▶ Records for processing
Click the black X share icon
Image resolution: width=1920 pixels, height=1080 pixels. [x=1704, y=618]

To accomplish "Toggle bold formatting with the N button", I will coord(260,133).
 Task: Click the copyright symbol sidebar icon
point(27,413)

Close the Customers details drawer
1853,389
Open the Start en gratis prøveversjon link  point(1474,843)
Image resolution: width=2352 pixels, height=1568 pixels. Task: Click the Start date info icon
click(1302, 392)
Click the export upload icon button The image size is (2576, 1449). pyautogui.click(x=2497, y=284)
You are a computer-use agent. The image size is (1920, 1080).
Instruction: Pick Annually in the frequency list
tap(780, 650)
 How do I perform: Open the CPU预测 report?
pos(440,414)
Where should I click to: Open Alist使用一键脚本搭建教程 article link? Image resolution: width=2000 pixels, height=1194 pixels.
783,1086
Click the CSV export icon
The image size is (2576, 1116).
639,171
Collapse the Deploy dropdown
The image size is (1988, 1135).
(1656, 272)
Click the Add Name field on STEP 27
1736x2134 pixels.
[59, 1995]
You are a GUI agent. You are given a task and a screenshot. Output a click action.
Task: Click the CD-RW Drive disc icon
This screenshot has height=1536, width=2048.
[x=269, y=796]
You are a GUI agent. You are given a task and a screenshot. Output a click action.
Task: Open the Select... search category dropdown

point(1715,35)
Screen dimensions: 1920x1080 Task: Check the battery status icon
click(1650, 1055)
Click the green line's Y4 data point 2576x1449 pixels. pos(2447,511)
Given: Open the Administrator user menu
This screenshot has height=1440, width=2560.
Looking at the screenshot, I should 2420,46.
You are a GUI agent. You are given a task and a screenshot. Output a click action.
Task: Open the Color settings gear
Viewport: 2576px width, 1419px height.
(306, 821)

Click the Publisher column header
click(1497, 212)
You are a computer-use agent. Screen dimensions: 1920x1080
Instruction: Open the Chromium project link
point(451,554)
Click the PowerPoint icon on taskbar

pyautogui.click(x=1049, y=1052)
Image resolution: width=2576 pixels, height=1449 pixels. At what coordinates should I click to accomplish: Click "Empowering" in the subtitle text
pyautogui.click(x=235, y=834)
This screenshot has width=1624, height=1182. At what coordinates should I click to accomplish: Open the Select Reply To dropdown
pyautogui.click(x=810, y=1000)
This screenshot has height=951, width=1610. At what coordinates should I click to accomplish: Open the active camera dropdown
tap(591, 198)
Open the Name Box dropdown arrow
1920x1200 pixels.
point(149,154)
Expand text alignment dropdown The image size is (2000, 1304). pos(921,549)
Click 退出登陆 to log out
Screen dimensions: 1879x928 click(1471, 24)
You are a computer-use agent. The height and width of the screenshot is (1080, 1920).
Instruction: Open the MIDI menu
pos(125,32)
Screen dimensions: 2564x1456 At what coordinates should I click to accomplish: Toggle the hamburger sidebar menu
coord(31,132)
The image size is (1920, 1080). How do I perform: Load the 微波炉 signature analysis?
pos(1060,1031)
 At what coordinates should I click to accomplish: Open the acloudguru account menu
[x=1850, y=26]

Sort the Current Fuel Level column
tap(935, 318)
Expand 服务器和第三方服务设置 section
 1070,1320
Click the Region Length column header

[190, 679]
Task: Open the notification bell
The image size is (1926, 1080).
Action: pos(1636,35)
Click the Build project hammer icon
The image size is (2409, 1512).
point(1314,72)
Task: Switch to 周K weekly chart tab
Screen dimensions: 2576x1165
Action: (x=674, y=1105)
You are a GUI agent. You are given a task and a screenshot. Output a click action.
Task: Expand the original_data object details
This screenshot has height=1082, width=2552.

▶ Problem to solve
From the first line to the last, reproduce the data above exactly.

▶ Answer below
Click the black X share icon
Image resolution: width=1920 pixels, height=1080 pixels. [x=1704, y=618]

To accomplish "Toggle bold formatting with the N button", I will coord(260,133).
 Task: Click the copyright symbol sidebar icon
point(27,413)

Close the Customers details drawer
1853,389
Open the Start en gratis prøveversjon link  point(1474,843)
Image resolution: width=2352 pixels, height=1568 pixels. Task: Click the Start date info icon
click(1302, 392)
Click the export upload icon button The image size is (2576, 1449). pyautogui.click(x=2497, y=284)
You are a computer-use agent. The image size is (1920, 1080).
Instruction: Pick Annually in the frequency list
tap(780, 650)
 How do I perform: Open the CPU预测 report?
pos(440,414)
Where should I click to: Open Alist使用一键脚本搭建教程 article link? Image resolution: width=2000 pixels, height=1194 pixels.
783,1086
Click the CSV export icon
The image size is (2576, 1116).
639,171
Collapse the Deploy dropdown
The image size is (1988, 1135).
(1656, 272)
Click the Add Name field on STEP 27
1736x2134 pixels.
[59, 1995]
You are a GUI agent. You are given a task and a screenshot. Output a click action.
Task: Click the CD-RW Drive disc icon
This screenshot has height=1536, width=2048.
[x=269, y=796]
You are a GUI agent. You are given a task and a screenshot. Output a click action.
Task: Open the Select... search category dropdown

point(1715,35)
Screen dimensions: 1920x1080 Task: Check the battery status icon
click(1650, 1055)
Click the green line's Y4 data point 2576x1449 pixels. pos(2447,511)
Given: Open the Administrator user menu
This screenshot has height=1440, width=2560.
Looking at the screenshot, I should 2420,46.
You are a GUI agent. You are given a task and a screenshot. Output a click action.
Task: Open the Color settings gear
Viewport: 2576px width, 1419px height.
(306, 821)

Click the Publisher column header
click(1497, 212)
You are a computer-use agent. Screen dimensions: 1920x1080
Instruction: Open the Chromium project link
point(451,554)
Click the PowerPoint icon on taskbar

pyautogui.click(x=1049, y=1052)
Image resolution: width=2576 pixels, height=1449 pixels. At what coordinates should I click to accomplish: Click "Empowering" in the subtitle text
pyautogui.click(x=235, y=834)
This screenshot has width=1624, height=1182. At what coordinates should I click to accomplish: Open the Select Reply To dropdown
pyautogui.click(x=810, y=1000)
This screenshot has height=951, width=1610. At what coordinates should I click to accomplish: Open the active camera dropdown
tap(591, 198)
Open the Name Box dropdown arrow
1920x1200 pixels.
point(149,154)
Expand text alignment dropdown The image size is (2000, 1304). pos(921,549)
Click 退出登陆 to log out
Screen dimensions: 1879x928 click(1471, 24)
You are a computer-use agent. The height and width of the screenshot is (1080, 1920).
Instruction: Open the MIDI menu
pos(125,32)
Screen dimensions: 2564x1456 At what coordinates should I click to accomplish: Toggle the hamburger sidebar menu
coord(31,132)
The image size is (1920, 1080). How do I perform: Load the 微波炉 signature analysis?
pos(1060,1031)
 At what coordinates should I click to accomplish: Open the acloudguru account menu
[x=1850, y=26]

Sort the Current Fuel Level column
tap(935, 318)
Expand 服务器和第三方服务设置 section
 1070,1320
Click the Region Length column header

[190, 679]
Task: Open the notification bell
The image size is (1926, 1080).
Action: pos(1636,35)
Click the Build project hammer icon
The image size is (2409, 1512).
point(1314,72)
Task: Switch to 周K weekly chart tab
Screen dimensions: 2576x1165
Action: (x=674, y=1105)
You are a GUI agent. You are given a task and a screenshot. Output a click action.
Task: Expand the original_data object details
This screenshot has height=1082, width=2552.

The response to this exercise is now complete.